The tasks:
1) From the text on number-testing functions, copy the stretch from "To build tetrahedral" through "of square numbers.)".
2) In the text on number-testing functions, what should the prime-checking function return when its argument is not a prime number?
3) List every function name that appears as a section heading in the text on number-testing functions.

Document text:
------------------------
This function should return `True` if its argument is a prime number, and `False` otherwise. Similar statements hold for the other functions.

## The `is_triangular(n)` function

A triangular number is a number of the form `1 + 2 + 3 + ... + n`, for some positive` n`. These numbers are called triangular because, if you have that many objects, you can arrange them in an equilateral triangle (see figure).

The first few triangular numbers are `1, 3, 6, 10, 15`....

## The `is_tetrahedral(n)` function

To build tetrahedral numbers, 1, 4, 10, 20, 35, 56, etc., we successively stack triangular numbers, 1, 3, 6, 10, 15, ..., one at
a time.

## The `is_square(n)` function

A square number is a number of the form `1 + 3 + 5 + 7 + ... + n`, for some odd positive` n`. (The figure should help you understand why this definition is the same as the usual definition of square numbers.)

## The `is_square_pyramidal(n)` function

To build square pyramidal numbers, 1, 5, 14, 30, 55, 91, etc., we successively stack the square numbers, 1, 4, 9, 16, 25,36, etc., one at a time.
------------------------
Collected material:
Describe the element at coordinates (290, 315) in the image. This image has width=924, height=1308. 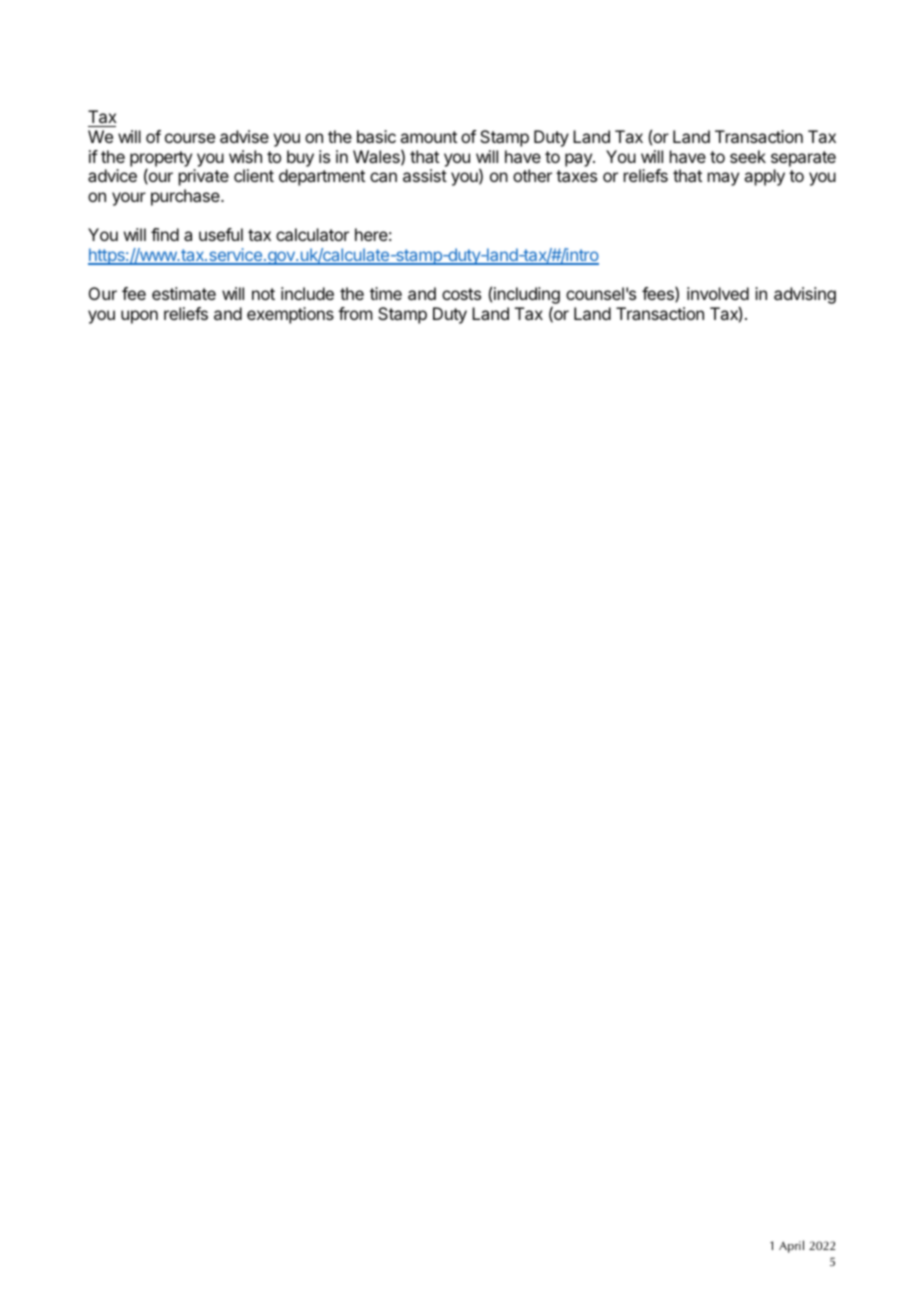
I see `exemptions` at that location.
------------------------
Written responses:
1)
To build tetrahedral numbers, 1, 4, 10, 20, 35, 56, etc., we successively stack triangular numbers, 1, 3, 6, 10, 15, ..., one at
a time.

## The `is_square(n)` function

A square number is a number of the form `1 + 3 + 5 + 7 + ... + n`, for some odd positive` n`. (The figure should help you understand why this definition is the same as the usual definition of square numbers.)

2) It should return `False`.

3)
- `is_triangular(n)`
- `is_tetrahedral(n)`
- `is_square(n)`
- `is_square_pyramidal(n)`